I devote comparatively little time thinking about Tom Brady.

Except when his life intersects with the Colts for some reason, I happily ignore him these days.

However, this week he signed a contract extension making him the highest paid player in the NFL. (Make sure to read that link, the first paragraph is hilarious).

A couple of things struck me about this deal:

  • The guarantee (always the first and ONLY number that matters in NFL deals) is $48.5 million. That's a lot, but is curiously less than what Sam Bradford just took home.
  • It's short. This doesn't make Brady a Patriot for life. In fact, it is going to leave the door open for some really uncomfortable negotiations down the road.
  • It doesn't push the envelope much for Manning's deal much at all.

One reader asked me to comment on why Brady took such relatively modest extension. I know it sounds funny to call that much money 'modest', but when a rookie who has never played gets more guaranteed money (over six years, not four, but still) it makes you wonder.
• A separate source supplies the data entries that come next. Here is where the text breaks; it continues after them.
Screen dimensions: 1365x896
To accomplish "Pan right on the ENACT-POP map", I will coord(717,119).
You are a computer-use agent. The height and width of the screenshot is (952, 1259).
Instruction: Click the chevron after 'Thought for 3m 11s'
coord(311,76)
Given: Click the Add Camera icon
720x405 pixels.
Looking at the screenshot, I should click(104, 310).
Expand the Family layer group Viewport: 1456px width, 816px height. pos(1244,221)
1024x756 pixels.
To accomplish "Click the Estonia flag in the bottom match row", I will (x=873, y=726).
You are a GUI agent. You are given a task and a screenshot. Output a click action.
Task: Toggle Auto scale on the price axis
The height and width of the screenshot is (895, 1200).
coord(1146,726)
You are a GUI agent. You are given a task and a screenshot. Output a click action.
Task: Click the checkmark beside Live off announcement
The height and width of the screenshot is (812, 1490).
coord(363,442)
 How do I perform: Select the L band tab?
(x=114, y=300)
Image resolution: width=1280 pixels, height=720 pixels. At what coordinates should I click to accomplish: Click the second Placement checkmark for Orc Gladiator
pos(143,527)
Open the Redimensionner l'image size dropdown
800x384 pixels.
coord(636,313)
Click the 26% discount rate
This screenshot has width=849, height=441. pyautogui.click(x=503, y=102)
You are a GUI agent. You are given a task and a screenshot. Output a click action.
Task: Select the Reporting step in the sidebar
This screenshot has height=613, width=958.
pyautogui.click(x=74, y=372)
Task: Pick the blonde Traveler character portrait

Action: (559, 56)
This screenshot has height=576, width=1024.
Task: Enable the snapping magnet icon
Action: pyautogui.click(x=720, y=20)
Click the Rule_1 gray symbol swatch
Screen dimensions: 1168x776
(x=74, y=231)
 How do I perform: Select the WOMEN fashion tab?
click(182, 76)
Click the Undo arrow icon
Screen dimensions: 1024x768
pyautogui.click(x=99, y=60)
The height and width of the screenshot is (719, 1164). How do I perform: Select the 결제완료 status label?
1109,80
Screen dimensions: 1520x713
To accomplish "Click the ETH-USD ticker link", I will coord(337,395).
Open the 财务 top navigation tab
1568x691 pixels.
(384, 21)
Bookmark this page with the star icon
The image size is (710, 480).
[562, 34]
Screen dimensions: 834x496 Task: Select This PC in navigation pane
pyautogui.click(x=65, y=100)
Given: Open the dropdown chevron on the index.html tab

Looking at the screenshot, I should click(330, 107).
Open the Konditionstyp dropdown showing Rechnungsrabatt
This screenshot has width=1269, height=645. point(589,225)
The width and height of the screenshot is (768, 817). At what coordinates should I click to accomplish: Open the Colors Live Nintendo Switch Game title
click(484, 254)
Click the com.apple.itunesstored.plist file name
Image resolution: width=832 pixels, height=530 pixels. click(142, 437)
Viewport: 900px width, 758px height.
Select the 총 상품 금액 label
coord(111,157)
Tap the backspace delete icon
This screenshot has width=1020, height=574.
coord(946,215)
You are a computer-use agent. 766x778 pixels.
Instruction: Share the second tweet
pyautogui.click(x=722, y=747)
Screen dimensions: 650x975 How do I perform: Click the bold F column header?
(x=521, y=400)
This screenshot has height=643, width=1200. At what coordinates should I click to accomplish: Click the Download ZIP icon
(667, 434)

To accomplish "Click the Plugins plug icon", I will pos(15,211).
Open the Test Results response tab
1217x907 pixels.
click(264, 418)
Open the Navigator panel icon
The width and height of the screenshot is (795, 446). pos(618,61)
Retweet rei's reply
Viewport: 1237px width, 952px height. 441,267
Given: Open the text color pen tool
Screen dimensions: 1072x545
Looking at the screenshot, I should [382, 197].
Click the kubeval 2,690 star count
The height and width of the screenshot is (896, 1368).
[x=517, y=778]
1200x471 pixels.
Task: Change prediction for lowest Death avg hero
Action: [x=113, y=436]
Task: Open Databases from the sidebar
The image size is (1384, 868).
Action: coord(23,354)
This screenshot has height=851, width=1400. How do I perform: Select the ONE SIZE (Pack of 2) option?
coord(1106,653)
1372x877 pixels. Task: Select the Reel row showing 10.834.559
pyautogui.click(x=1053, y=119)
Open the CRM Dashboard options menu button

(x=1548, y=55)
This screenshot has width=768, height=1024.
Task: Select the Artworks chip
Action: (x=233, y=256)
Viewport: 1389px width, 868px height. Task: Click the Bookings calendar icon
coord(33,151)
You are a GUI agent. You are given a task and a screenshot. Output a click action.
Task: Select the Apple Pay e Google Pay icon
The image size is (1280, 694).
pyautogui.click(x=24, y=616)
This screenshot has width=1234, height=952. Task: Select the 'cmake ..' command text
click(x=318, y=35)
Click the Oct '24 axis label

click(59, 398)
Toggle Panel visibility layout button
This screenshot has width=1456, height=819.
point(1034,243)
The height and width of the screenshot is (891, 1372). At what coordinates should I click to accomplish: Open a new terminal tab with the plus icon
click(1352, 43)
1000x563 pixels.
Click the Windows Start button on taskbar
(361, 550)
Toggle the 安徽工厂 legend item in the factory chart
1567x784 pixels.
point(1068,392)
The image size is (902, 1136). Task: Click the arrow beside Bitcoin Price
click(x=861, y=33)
This deal gives Brady roughly $12 million guaranteed a year plus salary. The interesting thing about Peyton Manning's then record $99 million deal is that Manning was making around $7 million guaranteed per season, with high salaries. For instance, he's making $15 million in salary. What's 'ground breaking' about Brady's deal is the amount of guaranteed money he's getting each season.

Brady was in a precarious position with the Pats. Though he's a year younger than Manning, he has already had a season ending injury. Unlike the Colts, the Pats have a history of cheaping out on players. This is probably a deal that both sides HAD to sign before the Colts dealt with Manning. As it is, Brady gets to save face and be the highest paid player in the game for a short time. The Pats get to save face by signing Brady to a short extension without having to answer questions about why the Colts signed Manning to a five or even six year extension (please, please, please, let it be six!).

My hope for Manning's deal is that it effectively gives us an idea how long his career will last. Sign him through age 40. Let him break all the records he can, and then both sides can part ways as friends. It would let the franchise know when to draft his replacement (in 3-4 years).

Regardless of the details, we can be sure that Manning's deal will pay out more than Brady's.  Brady's deal pays out roughly $18 million a season on average (some years are probably more than others). By comparison, Manning already beats that average this season. Irsay probably breathed a sigh of relief when he saw Brady's deal because on a per season basis, it's not any worse than what he already pays Peyton.